Comme le préconise le récent rapport Ritter, la ministre s'est  
prononcée pour un périmètre large de compétences pour ces futures entités  
régionales "avec la médecine de ville, l'hôpital et le médico-social" . "Je  
veux également que la santé publique soit territorialisé e, régionalisée dans  
certains domaines comme celui de la prévention par exemple", a-t-elle  
précisé.

Interrogée sur le rôle des ARS dans la régulation des dépenses et des  
accords avec les professionnels de santé, elle répond que "la politique  
conventionnelle sera toujours conduite au niveau national. L'Etat et  
l'Assurance maladie, avec le réseau des caisses, garderont leur identité,  
leur compétence mais je souhaite que les relations se renforcent entre  
l'Etat et l'Assurance maladie. Je ne serais pas la ministre de la Santé qui  
fermera le 14, avenue Duquesne. Je ne suis donc pas favorable, à titre  
personnel, à une agence nationale de santé" .

Concernant l'hôpital, la ministre explique que "les règles de gestion et  
de gouvernance seront rénovées". Elle souhaite par ailleurs "mutualiser les  
ressources" des hôpitaux, "ce qui signifie des regroupements et pas des  
fermetures d'hôpitaux".

Mme Bachelot n' exclut pas de porter le prix de la consultation d'un  
généraliste de 22 à 23 euros "dès le deuxième semestre" 2008, à condition  
que l'ONDAM 2008 fixé à 3,2 % soit respecté.
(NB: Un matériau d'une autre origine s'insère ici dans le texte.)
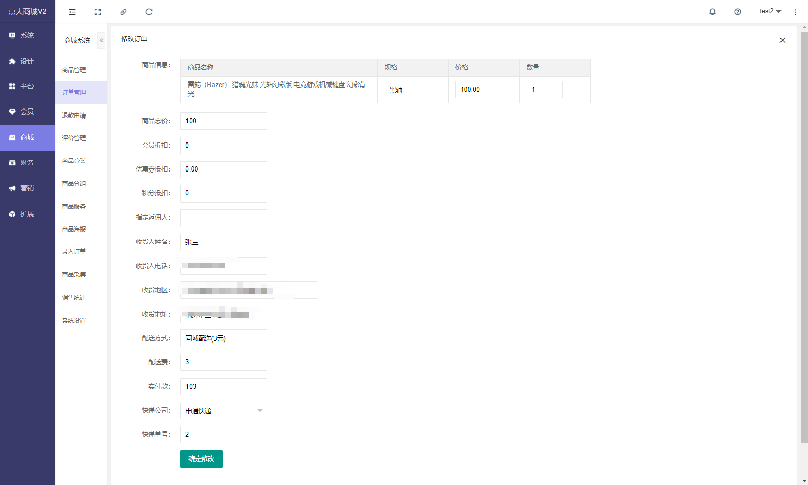Click the 确定修改 button
Screen dimensions: 808x485
[x=201, y=459]
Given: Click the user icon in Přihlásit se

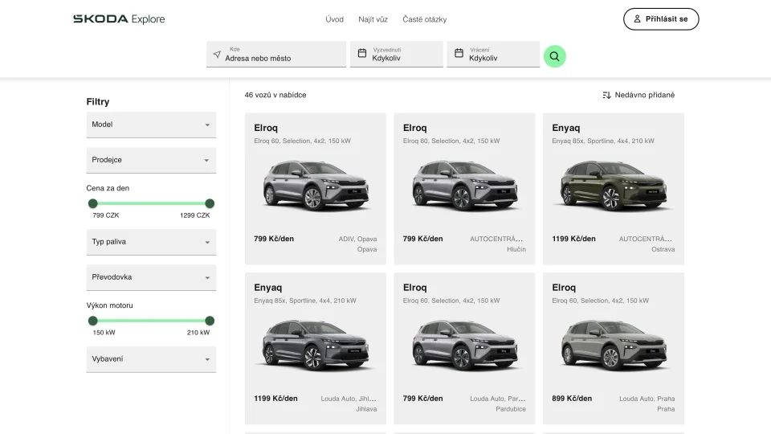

Concernant la création du secteur optionnel, elle annonce que "les  
discussions ont d'ores et déjà commencé".

Enfin, elle fait part de ses réserves sur l'idée d'un "bouclier  
sanitaire", tout comme Eric Woerth.

Auditionnée le 12 février par la mission d'étude et de contrôle de la  
Sécurité sociale (Mecss) de l'Assemblée nationale, au sujet de "la  
prescription, la consommation et la fiscalité des médicaments", la ministre  
de la Santé Roseline Bachelot est revenue sur le problème des franchises  
médicales, qui pourraient être remboursées aux patients les plus  
défavorisés. Elle a ainsi évoqué "des mécanismes qui permettraient de faire  
appel au fonds dédié de l'assurance maladie" (fonds d'action sociale) "pour  
les personnes en très grande difficulté".

Interrogée sur les difficultés d'accès aux soins, la ministre a  
également jugé que d'autres facteurs entrent en ligne de compte, notamment  
"les dépassements d'honoraires" . "J'ai vraiment inscrit comme priorité de  
mon action de les maîtriser", a-t-elle indiqué aux députés.

Concernant l'information des médecins sur le médicament, qui "doit  
d'abord être assurée par les institutions publiques", la ministre envisage  
l'ouverture pour ... "fin 2009" d'une "base de données unique accessible  
gratuitement" à partir des travaux respectifs de l'AFSSAPS, de la HAS et de  
l'Assurance maladie sur le médicament.

Quant aux médicaments admis au remboursement, elle espère qu'une  
"réflexion sur les critères de la commission de la transparence" permettra  
"une plus grande sélectivité dans le choix des médicaments remboursés".